§ **Problem statement**
Could you continue the forum post about reasons someone might want a games launcher, picking up after its last sentence?

I've read both threads and at first I thought.. why would you need a games launcher? I was puzzled... I am a games addict (self confessed) and dont use/want a launcher so what am I missing?
So I went in brainstorm mode and found all these good reasons for quite different kinds of launchers. Just sharing since I did the thinking and perhaps there are some nuggets of use. Note: I dont think the different needs want the same tool at all
* you play lots of esoteric, old, indie etc. games which don't all start easy and don't all play nice in the start menu (or, like me, you've been moving games folders for n generations of computers and get tired of adding them to start menus manually)
* you dont want your games in the start menu, or the desktop, it's a lot of noise/clutter (very true. I use fences to hide all the games icons out of the way)
* you have lots of games, and want to keep information - things you might keep track of: general info (pulled from the web?), personal notes, keys reminder, where the special folders are (for example screenshot folder, saved games), any mods or extensions (although these might have their own entry, perhaps related), links to community, walkthroughs etc. For long, complex games perhaps a journal tab..

§ **Entries shown**
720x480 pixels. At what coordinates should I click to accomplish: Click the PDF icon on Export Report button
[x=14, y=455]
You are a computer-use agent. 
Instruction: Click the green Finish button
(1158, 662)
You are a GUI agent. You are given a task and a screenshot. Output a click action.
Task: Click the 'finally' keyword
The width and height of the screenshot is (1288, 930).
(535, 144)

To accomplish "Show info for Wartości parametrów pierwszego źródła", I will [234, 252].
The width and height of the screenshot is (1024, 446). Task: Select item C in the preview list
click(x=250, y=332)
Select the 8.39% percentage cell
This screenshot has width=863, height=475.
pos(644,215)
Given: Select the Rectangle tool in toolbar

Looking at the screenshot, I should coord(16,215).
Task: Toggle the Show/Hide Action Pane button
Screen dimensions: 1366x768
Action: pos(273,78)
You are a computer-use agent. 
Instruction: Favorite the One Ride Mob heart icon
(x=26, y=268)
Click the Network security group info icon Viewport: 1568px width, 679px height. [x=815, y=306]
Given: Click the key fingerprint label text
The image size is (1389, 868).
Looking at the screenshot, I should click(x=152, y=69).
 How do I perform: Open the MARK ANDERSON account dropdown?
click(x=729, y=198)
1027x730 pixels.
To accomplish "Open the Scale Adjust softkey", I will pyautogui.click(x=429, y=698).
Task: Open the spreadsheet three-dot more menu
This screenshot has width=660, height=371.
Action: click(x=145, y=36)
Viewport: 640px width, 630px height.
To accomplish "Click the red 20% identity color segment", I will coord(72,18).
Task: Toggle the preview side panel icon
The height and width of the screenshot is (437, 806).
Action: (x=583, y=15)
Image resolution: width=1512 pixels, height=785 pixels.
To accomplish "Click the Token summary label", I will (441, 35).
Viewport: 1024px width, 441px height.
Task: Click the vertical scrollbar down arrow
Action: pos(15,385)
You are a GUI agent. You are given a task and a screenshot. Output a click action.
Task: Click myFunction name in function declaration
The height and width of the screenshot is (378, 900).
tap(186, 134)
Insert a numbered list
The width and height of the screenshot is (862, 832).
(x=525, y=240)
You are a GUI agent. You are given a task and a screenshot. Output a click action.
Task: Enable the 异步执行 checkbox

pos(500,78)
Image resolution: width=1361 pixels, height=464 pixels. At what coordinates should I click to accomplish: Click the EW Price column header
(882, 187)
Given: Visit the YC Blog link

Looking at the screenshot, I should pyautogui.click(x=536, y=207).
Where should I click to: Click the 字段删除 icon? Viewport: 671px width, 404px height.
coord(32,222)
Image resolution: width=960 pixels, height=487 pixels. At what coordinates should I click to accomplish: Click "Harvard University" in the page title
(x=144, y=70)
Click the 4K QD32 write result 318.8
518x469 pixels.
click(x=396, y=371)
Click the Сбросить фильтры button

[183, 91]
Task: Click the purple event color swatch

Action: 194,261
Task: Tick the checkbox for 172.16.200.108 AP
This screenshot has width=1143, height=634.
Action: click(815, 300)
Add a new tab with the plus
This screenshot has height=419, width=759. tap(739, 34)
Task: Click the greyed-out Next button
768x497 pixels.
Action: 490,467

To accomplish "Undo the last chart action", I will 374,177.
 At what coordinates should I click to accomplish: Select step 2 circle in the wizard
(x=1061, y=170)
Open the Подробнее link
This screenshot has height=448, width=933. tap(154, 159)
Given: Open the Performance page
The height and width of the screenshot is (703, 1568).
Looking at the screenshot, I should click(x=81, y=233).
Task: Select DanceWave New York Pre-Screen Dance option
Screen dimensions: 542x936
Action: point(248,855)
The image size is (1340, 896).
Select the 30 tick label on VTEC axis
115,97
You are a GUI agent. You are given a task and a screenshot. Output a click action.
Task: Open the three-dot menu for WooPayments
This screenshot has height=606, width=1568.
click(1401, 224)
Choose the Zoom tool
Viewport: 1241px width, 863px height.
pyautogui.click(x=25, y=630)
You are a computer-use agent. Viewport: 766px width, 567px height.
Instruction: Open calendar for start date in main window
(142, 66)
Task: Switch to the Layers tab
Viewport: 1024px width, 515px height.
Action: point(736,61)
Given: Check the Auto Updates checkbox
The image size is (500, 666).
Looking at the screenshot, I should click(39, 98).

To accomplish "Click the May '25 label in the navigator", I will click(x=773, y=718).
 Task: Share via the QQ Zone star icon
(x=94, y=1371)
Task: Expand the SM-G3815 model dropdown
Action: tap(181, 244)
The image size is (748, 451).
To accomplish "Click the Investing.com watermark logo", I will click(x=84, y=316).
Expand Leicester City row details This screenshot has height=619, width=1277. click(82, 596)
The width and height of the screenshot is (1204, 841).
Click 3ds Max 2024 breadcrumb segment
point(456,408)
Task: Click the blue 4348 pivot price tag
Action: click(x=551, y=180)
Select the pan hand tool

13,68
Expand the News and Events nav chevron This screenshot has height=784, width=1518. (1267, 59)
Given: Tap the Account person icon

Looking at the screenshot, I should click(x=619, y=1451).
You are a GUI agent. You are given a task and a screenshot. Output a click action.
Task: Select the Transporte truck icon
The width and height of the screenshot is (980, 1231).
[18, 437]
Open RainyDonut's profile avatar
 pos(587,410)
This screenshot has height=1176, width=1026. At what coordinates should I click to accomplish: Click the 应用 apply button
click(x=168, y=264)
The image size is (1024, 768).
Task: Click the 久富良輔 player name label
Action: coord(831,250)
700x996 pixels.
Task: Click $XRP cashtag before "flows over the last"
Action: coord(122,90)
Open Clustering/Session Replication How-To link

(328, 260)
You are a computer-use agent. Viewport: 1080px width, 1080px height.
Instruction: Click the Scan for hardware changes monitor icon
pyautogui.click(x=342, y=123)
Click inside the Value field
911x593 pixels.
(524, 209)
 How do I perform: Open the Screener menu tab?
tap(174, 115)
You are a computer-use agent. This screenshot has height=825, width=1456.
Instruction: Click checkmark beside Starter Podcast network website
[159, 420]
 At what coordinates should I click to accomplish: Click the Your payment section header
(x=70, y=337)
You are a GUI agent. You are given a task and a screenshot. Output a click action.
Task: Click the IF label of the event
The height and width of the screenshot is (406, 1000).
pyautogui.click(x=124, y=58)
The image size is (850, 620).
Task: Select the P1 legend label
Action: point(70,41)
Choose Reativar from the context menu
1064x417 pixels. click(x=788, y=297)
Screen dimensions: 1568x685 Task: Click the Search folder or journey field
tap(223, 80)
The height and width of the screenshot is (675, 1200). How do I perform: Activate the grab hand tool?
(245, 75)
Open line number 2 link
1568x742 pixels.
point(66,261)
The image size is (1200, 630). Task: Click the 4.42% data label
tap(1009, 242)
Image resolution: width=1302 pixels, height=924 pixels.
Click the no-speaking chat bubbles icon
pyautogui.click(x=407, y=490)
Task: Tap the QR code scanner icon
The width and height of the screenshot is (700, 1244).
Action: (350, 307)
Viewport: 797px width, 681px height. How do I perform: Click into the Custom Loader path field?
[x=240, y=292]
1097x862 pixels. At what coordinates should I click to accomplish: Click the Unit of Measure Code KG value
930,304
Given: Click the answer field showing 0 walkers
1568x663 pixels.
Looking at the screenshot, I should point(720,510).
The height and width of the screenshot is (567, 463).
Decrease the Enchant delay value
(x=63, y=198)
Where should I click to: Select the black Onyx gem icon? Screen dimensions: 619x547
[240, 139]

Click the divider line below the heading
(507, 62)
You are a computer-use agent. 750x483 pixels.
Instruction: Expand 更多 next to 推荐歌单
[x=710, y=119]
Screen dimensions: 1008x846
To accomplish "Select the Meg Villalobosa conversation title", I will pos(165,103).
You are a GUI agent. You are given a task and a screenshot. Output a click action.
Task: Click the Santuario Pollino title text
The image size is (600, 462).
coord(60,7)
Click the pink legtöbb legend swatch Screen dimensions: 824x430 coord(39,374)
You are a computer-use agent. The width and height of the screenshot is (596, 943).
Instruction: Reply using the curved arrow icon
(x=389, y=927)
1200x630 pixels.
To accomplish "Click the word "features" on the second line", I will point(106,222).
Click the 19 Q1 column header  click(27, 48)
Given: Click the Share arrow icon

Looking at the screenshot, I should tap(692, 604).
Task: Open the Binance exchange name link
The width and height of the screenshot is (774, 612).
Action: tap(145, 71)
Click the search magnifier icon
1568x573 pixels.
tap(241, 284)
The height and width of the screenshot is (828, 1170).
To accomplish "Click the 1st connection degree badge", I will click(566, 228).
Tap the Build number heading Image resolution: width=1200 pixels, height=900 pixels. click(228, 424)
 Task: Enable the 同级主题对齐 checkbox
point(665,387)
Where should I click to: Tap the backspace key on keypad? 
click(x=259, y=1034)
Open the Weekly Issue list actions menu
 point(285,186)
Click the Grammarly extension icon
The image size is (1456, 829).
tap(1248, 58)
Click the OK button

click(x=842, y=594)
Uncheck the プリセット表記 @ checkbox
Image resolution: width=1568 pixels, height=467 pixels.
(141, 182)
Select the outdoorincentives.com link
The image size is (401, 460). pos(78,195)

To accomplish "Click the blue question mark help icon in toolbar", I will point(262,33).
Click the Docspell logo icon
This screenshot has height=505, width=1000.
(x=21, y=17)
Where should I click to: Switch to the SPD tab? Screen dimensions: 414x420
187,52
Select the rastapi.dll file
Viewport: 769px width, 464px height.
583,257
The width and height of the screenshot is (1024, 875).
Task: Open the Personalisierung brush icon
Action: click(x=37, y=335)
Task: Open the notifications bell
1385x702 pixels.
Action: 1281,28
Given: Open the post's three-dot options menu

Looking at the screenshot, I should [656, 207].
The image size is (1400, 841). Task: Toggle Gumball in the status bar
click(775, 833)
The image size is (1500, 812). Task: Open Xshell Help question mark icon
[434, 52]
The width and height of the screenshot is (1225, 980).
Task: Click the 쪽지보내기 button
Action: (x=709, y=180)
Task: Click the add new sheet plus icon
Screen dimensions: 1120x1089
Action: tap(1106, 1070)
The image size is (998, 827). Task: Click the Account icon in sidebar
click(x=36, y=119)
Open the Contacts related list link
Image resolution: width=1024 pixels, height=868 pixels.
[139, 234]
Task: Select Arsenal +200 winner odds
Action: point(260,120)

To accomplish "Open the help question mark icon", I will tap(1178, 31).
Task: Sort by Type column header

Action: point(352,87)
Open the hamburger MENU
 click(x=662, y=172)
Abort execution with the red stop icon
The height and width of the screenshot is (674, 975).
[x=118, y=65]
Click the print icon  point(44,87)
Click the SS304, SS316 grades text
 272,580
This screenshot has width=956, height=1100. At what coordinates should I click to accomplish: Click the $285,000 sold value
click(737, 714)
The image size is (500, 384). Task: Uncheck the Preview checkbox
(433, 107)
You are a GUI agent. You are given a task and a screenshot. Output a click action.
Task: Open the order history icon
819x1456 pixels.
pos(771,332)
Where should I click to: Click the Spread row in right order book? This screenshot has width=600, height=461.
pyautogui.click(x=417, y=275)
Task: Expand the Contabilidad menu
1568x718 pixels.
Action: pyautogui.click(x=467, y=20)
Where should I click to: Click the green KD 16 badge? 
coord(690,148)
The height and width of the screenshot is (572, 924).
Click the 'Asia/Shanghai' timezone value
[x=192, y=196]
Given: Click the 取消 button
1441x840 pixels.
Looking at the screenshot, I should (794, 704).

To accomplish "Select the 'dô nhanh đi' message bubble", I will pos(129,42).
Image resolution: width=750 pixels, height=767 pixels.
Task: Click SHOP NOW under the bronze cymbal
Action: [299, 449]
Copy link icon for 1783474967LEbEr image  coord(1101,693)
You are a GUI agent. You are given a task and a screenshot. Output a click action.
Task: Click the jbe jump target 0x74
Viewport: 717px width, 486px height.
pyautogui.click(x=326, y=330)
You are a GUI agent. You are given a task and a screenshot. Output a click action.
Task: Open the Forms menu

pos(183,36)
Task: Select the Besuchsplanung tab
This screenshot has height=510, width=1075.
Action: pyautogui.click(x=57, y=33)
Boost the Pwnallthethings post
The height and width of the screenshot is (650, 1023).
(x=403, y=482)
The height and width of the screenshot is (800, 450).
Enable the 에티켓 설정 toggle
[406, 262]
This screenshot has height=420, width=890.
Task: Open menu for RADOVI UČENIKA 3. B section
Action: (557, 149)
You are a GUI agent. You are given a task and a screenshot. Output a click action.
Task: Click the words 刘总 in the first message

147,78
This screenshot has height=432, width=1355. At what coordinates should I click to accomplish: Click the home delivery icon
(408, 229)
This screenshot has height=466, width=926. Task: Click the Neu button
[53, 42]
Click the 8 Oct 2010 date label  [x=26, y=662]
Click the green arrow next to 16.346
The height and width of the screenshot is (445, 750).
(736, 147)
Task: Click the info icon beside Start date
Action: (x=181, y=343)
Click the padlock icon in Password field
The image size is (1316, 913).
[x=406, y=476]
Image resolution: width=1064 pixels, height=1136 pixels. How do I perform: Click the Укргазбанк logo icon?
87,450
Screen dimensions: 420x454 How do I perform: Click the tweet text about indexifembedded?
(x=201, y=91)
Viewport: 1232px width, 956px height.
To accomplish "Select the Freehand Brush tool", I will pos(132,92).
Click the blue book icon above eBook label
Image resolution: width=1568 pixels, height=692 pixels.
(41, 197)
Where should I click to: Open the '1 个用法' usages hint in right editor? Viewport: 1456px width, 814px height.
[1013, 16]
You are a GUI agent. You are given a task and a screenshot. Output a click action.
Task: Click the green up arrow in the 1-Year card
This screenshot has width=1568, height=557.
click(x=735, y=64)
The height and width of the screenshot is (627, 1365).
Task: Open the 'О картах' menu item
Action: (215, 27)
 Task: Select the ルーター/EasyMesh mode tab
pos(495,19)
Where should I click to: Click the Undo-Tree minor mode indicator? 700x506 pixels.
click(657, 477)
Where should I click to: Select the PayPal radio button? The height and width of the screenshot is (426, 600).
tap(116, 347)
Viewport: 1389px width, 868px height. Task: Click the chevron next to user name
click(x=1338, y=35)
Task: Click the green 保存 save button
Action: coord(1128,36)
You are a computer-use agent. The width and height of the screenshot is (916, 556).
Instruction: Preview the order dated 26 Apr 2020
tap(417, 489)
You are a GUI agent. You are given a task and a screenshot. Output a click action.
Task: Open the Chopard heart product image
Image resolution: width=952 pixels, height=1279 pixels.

§ **Answer box**
* you want other things started at the same time as certain games - say chat, voice comms, an overlay, a screenshot/screenrecorder tool, or a virtual CD loading the game CD image - or you might even want certain things to be closed/killed before you start a game (i switch my virus scanner to games mode, and sometimes I do start some of the above tools. manually)
* you remove/reinstall games a lot and want to keep stuff in between. Where you were at, what version/patchlevel/mods, what the saved games are, any notes (imagine an rpg) - does that fit in a launcher at all I am not sure, but a launcher would keep your entry when you uninstall the game, so that is a start
Now I started thinking "i dont need a launcher". I find the launchers that come with steam, impulse, raptr etc. to be annoying. I think the steam/raptr etc. tools are popular because of autodetect, but they are not very useful. For example, I only *install* in steam, on average I then start the program directly...
I muddle, I just browse, dig around, keep notes in Opera and LWA and online - and start the things from wherever I can/must... Right now I use Stardock fences and put all games there not in the start menu, minimize the fence to a small square most of the time, and drag it open when I want my games. But that is just plain old windows link launching - no features to have info, reminders, other apps launched - so I could see the value of having something nicely tuned for games...
The question then will be of trade off - the time it takes to invest in such a tool to get it to the point where the benefits are kicking in AND the fact that any time/information put in there is stuck in that tool and would take more work to get out for reuse elsewhere (even with an export). That is a problem for any information management tool, in the end. Portability, clean exports etc. will all help
anyways, perhaps this was useful and perhaps this was noise
off on a tangent...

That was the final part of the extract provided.